*** Raw data ***

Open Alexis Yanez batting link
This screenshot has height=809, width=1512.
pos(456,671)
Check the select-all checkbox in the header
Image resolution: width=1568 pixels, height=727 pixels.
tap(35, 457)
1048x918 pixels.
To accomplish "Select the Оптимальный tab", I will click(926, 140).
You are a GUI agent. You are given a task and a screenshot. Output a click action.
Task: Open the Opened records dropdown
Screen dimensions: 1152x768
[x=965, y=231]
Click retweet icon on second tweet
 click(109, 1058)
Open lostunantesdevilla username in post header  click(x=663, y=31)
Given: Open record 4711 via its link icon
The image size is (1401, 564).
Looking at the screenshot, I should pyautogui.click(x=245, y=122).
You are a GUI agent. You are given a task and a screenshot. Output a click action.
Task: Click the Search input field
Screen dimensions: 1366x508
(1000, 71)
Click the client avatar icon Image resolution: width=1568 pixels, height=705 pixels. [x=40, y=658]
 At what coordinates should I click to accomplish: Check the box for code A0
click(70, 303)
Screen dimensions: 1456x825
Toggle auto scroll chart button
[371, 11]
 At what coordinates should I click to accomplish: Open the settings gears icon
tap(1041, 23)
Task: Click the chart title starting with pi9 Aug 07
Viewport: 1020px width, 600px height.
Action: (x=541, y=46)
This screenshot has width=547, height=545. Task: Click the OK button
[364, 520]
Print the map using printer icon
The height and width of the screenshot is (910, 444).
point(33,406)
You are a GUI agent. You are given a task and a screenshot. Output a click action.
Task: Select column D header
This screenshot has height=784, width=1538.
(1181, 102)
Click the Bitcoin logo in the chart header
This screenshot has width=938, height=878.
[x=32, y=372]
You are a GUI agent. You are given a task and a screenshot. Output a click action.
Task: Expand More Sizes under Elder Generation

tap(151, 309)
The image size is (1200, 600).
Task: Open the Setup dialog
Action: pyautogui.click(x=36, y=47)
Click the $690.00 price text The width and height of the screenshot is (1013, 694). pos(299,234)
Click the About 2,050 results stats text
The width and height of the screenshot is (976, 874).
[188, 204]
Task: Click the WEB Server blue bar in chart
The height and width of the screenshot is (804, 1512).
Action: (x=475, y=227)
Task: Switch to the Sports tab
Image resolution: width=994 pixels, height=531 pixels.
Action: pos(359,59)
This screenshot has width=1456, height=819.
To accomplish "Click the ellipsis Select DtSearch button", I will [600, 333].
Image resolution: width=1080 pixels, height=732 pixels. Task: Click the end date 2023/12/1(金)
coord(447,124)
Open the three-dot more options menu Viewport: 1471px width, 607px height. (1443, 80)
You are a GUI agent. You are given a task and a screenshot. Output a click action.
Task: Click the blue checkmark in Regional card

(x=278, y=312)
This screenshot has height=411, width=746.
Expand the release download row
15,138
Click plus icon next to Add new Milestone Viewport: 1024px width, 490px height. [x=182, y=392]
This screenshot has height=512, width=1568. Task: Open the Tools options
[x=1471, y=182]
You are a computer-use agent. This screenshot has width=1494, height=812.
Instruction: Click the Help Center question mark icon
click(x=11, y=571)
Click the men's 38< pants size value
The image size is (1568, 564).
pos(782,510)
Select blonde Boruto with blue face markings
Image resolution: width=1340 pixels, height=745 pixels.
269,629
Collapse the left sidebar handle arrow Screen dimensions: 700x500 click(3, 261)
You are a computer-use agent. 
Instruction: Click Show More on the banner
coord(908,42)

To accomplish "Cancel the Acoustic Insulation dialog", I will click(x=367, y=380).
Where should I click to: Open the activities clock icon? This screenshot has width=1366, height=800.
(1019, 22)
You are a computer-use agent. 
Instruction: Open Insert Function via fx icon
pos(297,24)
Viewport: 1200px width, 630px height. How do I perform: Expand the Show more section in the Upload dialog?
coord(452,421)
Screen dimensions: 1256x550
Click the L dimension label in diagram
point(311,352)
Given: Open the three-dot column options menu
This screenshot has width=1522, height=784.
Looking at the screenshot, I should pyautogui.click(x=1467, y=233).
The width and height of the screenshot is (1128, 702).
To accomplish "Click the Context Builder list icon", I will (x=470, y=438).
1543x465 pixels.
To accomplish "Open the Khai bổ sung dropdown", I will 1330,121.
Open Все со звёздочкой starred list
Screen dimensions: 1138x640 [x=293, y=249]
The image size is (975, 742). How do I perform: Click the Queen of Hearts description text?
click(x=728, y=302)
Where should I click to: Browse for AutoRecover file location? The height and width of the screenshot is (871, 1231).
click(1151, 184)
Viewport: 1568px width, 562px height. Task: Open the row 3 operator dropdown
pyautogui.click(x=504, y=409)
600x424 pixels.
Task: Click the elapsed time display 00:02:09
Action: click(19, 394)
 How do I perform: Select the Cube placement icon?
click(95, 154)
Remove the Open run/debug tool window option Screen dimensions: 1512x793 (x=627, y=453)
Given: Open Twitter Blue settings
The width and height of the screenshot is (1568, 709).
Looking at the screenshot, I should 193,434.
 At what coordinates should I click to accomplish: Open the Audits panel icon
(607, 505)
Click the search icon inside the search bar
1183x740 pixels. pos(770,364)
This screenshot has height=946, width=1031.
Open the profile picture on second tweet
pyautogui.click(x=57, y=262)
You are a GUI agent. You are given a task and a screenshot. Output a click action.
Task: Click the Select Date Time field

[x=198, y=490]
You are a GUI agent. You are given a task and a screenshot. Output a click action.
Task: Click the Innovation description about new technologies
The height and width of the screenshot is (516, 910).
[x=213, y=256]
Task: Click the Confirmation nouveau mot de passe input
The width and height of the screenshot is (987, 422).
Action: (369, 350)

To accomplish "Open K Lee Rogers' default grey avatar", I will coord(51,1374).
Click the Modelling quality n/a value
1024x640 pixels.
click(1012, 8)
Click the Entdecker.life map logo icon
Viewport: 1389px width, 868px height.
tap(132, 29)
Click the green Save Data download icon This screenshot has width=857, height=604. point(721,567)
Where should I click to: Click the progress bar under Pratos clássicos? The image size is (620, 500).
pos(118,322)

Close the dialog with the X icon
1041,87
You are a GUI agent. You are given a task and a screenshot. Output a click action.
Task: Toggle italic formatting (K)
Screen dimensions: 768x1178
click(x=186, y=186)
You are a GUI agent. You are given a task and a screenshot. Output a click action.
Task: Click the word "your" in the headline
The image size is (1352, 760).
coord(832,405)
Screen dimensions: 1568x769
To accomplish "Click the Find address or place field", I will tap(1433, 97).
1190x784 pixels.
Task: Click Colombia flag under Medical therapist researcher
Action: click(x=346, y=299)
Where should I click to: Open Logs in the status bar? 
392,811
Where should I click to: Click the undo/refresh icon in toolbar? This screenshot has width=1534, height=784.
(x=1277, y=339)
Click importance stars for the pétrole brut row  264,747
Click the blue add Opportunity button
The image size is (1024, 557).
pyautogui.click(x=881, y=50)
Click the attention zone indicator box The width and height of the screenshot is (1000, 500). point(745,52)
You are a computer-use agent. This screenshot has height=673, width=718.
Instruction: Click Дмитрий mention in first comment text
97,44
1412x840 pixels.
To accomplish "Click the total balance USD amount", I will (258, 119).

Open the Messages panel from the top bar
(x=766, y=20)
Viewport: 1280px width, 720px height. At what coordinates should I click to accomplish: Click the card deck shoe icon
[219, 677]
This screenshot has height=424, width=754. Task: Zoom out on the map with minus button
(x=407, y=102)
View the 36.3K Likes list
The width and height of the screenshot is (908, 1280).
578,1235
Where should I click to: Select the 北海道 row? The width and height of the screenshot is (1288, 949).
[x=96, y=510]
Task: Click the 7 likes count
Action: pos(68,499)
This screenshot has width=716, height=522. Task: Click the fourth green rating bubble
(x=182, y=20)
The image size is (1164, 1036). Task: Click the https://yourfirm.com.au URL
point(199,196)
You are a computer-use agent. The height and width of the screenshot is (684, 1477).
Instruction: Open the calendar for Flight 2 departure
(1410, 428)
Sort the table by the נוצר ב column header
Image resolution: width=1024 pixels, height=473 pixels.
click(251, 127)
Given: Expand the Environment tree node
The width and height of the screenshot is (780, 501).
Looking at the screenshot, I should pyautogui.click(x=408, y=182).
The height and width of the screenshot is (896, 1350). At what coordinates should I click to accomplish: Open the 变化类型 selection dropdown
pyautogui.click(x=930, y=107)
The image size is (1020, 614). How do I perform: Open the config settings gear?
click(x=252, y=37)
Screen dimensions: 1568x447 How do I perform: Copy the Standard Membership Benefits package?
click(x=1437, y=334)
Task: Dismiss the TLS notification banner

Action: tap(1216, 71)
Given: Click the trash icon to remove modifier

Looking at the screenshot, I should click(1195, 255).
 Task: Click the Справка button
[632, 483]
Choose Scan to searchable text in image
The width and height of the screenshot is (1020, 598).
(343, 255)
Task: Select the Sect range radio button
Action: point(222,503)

*** End of Raw data ***

**To do**: Retype the records above exactly, from their first line through the line that contains "Given: Open record 4711 via its link icon", and stop there.

**Exercise response**:
Open Alexis Yanez batting link
This screenshot has height=809, width=1512.
pos(456,671)
Check the select-all checkbox in the header
Image resolution: width=1568 pixels, height=727 pixels.
tap(35, 457)
1048x918 pixels.
To accomplish "Select the Оптимальный tab", I will click(926, 140).
You are a GUI agent. You are given a task and a screenshot. Output a click action.
Task: Open the Opened records dropdown
Screen dimensions: 1152x768
[x=965, y=231]
Click retweet icon on second tweet
 click(109, 1058)
Open lostunantesdevilla username in post header  click(x=663, y=31)
Given: Open record 4711 via its link icon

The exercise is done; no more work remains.